__CONSIGNA__:
Traduzca al inglés esta oración del fragmento sobre Edgar Snow: “En chino, según él, el verbo «destruir» no implica desaparición física.”

__FRAGMENTO__:
----

El mayor propagandista del maoísmo fue, sin ningún lugar a dudas, Edgar Snow. Además de contar mil maravillas de la China que conoció, fue durante toda su vida y producción articulística un gran proveedor de argumentos de comprensión hacia el maoísmo. Sin ir más lejos, confesó que eso de «destruir» a 830.000 sonaba mal; pero que, bueno, es que hay que saber chino. En chino, según él, el verbo «destruir» no implica desaparición física. Con los años se ha sabido que Mao, en aquel entonces, estaba incluso enterrando a gente viva. Debe de ser que no sabía mucha semántica. Más allá, otra de las proezas de Snow fue afirmar sin sombra de duda, a pesar de no tener ni una estadística ni prueba fehaciente de ello, que la pena de muerte sólo se aplicaba en China en la persona de quienes habían causado la muerte de otros.

----

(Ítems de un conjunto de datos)
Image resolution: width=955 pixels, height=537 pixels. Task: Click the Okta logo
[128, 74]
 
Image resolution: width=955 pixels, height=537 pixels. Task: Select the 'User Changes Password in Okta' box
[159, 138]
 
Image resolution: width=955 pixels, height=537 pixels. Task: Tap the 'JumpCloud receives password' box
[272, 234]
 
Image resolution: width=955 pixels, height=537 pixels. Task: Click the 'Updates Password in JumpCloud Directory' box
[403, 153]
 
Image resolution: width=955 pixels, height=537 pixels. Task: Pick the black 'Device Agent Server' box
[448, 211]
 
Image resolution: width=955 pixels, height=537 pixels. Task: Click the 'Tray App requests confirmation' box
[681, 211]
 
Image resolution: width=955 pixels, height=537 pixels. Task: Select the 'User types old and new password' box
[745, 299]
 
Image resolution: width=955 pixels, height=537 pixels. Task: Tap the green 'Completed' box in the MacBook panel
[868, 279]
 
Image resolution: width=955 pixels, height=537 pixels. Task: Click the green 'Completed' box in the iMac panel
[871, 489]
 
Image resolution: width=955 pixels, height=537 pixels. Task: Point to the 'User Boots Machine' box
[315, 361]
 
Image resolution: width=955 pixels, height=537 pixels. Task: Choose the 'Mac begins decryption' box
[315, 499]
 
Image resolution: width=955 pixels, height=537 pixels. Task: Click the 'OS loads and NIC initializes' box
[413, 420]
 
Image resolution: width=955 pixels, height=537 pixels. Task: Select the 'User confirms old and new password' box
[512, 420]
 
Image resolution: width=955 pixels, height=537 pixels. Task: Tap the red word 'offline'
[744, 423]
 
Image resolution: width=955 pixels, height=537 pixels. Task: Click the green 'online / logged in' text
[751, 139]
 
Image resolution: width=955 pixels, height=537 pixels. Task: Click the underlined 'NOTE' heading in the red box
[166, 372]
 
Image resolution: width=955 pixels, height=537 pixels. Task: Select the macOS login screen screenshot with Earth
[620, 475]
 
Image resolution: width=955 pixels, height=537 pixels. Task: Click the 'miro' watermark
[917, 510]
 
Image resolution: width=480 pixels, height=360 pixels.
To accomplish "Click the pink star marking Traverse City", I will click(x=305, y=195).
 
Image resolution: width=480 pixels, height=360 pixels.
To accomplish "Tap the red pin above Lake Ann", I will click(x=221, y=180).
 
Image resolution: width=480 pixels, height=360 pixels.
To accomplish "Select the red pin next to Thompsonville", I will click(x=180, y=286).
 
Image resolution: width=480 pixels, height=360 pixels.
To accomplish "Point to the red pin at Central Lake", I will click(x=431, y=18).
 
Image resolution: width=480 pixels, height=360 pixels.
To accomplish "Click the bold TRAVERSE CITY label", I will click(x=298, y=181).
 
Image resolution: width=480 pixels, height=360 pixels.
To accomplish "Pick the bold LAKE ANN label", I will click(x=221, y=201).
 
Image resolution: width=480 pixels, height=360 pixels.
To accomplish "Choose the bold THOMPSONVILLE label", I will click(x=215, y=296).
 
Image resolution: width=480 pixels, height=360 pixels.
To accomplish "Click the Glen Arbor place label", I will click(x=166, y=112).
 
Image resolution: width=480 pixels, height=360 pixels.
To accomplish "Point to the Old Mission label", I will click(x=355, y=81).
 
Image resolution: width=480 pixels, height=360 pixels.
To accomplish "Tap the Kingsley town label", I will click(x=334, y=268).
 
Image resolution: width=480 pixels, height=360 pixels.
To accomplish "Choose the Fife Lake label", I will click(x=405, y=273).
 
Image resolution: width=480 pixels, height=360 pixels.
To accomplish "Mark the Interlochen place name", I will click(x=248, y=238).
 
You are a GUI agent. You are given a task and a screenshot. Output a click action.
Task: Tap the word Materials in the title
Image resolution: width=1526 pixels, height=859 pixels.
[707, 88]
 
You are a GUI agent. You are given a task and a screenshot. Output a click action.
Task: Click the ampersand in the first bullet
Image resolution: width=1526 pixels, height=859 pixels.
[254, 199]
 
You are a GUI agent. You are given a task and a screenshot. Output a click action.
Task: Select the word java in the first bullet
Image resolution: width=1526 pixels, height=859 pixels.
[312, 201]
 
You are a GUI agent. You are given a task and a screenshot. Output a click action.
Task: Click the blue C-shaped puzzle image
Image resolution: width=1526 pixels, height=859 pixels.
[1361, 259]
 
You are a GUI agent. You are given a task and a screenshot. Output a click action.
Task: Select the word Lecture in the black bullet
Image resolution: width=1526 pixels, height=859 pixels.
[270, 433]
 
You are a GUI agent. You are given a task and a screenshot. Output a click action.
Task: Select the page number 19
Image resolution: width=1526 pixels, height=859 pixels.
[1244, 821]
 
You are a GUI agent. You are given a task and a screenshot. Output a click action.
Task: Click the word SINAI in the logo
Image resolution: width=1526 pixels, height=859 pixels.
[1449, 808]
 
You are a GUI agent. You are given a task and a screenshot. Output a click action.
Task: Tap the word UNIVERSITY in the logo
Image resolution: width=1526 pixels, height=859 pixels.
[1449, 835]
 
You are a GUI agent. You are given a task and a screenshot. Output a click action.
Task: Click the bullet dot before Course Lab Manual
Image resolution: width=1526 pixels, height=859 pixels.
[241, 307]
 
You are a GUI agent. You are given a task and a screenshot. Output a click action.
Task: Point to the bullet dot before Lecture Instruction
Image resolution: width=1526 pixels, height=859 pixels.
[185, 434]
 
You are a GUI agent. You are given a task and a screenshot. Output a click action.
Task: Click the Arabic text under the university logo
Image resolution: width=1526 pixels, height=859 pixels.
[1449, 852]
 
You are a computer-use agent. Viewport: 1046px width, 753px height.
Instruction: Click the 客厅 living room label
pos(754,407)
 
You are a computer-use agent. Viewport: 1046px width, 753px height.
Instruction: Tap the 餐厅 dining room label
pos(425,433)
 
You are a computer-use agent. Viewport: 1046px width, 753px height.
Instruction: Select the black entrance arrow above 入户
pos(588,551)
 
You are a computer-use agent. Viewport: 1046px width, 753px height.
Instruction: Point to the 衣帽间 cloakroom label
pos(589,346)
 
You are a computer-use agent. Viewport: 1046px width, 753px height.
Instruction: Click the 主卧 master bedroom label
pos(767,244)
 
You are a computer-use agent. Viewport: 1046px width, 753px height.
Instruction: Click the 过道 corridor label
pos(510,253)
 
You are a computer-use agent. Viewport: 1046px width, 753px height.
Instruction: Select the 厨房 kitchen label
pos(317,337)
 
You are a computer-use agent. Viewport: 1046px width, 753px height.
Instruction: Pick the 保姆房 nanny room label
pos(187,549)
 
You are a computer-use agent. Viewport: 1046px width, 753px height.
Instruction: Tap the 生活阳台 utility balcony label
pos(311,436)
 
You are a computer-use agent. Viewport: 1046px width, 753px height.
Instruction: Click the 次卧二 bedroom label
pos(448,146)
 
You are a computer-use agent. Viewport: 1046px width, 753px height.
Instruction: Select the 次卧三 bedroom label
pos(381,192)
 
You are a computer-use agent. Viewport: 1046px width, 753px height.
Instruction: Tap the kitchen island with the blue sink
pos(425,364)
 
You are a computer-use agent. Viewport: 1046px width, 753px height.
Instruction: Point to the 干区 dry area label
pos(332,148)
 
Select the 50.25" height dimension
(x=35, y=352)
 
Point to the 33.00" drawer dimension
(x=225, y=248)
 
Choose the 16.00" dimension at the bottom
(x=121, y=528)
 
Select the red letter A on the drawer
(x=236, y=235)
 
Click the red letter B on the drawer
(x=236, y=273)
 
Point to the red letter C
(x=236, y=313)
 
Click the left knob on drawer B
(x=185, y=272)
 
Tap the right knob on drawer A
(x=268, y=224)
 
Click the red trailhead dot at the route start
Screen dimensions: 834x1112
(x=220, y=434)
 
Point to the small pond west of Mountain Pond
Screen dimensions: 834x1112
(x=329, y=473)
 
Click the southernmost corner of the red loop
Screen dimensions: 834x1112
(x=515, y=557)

----

__RESPUESTA CORRECTA__:
In Chinese, according to him, the verb "destroy" does not imply physical disappearance.